=== Begin Enclosure ===

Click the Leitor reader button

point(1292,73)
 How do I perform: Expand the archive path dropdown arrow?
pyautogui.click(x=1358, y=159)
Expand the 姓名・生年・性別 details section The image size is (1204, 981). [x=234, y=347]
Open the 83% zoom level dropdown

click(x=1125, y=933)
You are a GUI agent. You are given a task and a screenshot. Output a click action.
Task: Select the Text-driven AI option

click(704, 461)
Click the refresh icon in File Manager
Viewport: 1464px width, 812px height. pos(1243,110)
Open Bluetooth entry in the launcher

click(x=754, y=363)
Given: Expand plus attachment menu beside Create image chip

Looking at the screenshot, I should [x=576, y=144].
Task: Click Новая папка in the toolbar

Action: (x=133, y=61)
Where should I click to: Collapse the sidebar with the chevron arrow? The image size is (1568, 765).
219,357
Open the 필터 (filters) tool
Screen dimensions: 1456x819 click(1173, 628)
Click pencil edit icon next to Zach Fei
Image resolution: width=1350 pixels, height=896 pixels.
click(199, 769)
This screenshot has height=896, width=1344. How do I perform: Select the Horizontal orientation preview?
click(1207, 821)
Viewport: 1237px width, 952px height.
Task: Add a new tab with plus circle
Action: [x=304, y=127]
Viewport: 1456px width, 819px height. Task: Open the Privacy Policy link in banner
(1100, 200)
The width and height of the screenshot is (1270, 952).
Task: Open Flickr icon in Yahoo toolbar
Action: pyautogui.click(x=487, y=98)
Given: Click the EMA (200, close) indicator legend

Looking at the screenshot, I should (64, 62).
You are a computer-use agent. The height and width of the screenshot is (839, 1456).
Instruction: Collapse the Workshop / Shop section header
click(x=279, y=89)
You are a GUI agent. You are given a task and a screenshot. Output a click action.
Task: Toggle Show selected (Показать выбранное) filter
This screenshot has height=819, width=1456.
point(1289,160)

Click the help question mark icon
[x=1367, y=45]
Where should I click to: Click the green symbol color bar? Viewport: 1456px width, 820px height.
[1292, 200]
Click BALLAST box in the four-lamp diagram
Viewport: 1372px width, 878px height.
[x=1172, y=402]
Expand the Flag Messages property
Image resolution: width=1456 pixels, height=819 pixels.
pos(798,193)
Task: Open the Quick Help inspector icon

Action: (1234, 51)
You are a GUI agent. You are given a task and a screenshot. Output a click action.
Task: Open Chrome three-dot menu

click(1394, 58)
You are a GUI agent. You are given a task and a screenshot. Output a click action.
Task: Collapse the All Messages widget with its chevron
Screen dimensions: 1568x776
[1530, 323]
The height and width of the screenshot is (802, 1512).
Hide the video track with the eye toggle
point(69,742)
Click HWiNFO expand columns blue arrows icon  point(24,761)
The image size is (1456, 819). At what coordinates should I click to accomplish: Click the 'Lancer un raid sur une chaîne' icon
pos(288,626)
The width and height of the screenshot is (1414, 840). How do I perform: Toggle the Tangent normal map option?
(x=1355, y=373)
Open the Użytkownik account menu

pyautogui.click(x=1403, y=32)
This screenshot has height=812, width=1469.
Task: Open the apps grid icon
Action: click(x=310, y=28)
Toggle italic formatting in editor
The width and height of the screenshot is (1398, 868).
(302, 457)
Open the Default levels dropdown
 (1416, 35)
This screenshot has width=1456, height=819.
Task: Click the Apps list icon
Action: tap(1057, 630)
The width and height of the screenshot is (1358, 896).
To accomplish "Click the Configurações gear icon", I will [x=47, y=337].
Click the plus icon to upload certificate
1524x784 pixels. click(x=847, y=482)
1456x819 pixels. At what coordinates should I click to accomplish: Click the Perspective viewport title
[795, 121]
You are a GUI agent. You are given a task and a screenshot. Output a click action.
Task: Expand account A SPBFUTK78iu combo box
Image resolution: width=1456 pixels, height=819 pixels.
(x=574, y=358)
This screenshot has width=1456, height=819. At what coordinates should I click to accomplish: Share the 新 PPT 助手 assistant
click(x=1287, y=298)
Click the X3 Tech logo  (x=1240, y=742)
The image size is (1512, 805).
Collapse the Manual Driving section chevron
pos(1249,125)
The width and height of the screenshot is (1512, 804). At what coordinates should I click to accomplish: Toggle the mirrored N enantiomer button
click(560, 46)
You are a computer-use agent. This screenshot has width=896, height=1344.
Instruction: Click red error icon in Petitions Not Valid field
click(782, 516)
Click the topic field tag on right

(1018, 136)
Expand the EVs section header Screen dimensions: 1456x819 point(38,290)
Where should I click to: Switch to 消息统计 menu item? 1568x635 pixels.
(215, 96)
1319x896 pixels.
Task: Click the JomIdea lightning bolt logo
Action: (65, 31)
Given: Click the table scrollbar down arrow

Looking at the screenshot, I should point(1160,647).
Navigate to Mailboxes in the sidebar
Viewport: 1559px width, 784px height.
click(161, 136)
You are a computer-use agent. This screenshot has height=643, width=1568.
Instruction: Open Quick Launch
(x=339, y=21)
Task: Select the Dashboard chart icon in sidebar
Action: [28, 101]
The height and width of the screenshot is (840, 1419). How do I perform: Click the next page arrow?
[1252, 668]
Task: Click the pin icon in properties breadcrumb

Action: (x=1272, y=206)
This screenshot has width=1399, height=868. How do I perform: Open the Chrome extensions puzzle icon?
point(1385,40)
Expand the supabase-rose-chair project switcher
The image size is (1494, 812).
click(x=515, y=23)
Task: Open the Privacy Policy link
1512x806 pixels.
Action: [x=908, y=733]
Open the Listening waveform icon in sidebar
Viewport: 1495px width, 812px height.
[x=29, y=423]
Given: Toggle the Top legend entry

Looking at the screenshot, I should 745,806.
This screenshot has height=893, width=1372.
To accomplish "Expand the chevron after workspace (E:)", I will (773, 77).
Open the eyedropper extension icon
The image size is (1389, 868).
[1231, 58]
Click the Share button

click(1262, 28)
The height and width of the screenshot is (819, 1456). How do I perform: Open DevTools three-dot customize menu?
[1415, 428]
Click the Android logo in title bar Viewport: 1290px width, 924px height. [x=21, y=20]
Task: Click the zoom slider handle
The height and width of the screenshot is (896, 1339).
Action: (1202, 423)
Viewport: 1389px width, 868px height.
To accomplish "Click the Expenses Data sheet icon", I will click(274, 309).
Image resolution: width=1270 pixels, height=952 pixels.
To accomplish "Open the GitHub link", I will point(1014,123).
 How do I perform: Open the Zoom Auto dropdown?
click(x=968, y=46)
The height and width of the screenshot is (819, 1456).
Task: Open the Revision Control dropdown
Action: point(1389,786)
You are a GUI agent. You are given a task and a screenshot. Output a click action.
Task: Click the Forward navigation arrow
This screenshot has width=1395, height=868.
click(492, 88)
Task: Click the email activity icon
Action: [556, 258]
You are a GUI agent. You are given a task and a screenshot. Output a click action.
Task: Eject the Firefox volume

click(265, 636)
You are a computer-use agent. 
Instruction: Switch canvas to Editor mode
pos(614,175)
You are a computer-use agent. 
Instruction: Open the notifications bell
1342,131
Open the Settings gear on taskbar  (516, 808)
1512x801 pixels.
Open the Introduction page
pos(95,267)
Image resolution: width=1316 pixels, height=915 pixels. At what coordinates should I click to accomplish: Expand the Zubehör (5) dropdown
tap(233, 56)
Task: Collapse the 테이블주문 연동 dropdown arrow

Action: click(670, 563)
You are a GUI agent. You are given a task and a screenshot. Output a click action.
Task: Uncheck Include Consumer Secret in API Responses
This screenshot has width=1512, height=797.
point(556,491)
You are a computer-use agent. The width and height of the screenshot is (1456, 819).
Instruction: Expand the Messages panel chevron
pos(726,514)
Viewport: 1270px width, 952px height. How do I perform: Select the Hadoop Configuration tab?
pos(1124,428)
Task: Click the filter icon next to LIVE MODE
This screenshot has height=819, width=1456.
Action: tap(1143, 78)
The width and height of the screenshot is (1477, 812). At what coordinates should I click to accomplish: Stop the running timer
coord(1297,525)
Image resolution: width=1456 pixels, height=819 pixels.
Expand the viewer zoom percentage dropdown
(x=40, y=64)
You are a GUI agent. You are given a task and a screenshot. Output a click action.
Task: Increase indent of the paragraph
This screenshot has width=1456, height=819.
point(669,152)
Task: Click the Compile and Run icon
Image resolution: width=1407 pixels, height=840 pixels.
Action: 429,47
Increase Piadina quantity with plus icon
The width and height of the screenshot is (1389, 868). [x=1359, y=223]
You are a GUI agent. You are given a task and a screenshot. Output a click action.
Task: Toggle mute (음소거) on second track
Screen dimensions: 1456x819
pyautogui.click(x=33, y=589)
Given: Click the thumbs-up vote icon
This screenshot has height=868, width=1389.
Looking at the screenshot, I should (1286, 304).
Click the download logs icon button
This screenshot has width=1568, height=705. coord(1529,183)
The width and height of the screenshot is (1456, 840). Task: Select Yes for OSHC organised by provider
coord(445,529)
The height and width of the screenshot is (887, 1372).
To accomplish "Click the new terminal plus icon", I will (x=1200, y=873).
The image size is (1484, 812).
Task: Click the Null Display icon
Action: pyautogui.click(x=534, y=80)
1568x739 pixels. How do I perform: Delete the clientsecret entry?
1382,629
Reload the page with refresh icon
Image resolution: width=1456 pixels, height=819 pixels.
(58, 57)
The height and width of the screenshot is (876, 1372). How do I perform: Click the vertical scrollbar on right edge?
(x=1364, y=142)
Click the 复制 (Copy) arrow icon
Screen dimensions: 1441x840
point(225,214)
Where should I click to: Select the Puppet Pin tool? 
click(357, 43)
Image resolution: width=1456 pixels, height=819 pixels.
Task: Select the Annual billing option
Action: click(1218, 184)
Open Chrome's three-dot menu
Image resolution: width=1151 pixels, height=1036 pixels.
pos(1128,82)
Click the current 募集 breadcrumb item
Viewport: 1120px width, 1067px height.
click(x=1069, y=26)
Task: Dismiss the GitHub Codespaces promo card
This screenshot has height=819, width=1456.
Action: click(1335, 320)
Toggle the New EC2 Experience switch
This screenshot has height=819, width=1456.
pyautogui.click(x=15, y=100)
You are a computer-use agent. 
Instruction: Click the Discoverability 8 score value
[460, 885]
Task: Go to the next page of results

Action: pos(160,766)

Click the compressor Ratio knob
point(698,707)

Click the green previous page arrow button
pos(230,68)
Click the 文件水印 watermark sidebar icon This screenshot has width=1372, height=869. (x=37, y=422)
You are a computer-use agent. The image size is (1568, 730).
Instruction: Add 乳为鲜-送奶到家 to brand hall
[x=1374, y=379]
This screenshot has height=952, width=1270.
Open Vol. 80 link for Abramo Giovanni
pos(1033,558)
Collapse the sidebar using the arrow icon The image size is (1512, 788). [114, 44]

=== End Enclosure ===

● **What you should do**: The response should consist only of the lines running from the one that contains "Screen dimensions: 1441x840" through the end of the material, repeated exactly.

● **Solution below**:
Screen dimensions: 1441x840
point(225,214)
Where should I click to: Select the Puppet Pin tool? 
click(357, 43)
Image resolution: width=1456 pixels, height=819 pixels.
Task: Select the Annual billing option
Action: click(1218, 184)
Open Chrome's three-dot menu
Image resolution: width=1151 pixels, height=1036 pixels.
pos(1128,82)
Click the current 募集 breadcrumb item
Viewport: 1120px width, 1067px height.
click(x=1069, y=26)
Task: Dismiss the GitHub Codespaces promo card
This screenshot has height=819, width=1456.
Action: click(1335, 320)
Toggle the New EC2 Experience switch
This screenshot has height=819, width=1456.
pyautogui.click(x=15, y=100)
You are a computer-use agent. 
Instruction: Click the Discoverability 8 score value
[460, 885]
Task: Go to the next page of results

Action: pos(160,766)

Click the compressor Ratio knob
point(698,707)

Click the green previous page arrow button
pos(230,68)
Click the 文件水印 watermark sidebar icon This screenshot has width=1372, height=869. (x=37, y=422)
You are a computer-use agent. The image size is (1568, 730).
Instruction: Add 乳为鲜-送奶到家 to brand hall
[x=1374, y=379]
This screenshot has height=952, width=1270.
Open Vol. 80 link for Abramo Giovanni
pos(1033,558)
Collapse the sidebar using the arrow icon The image size is (1512, 788). [114, 44]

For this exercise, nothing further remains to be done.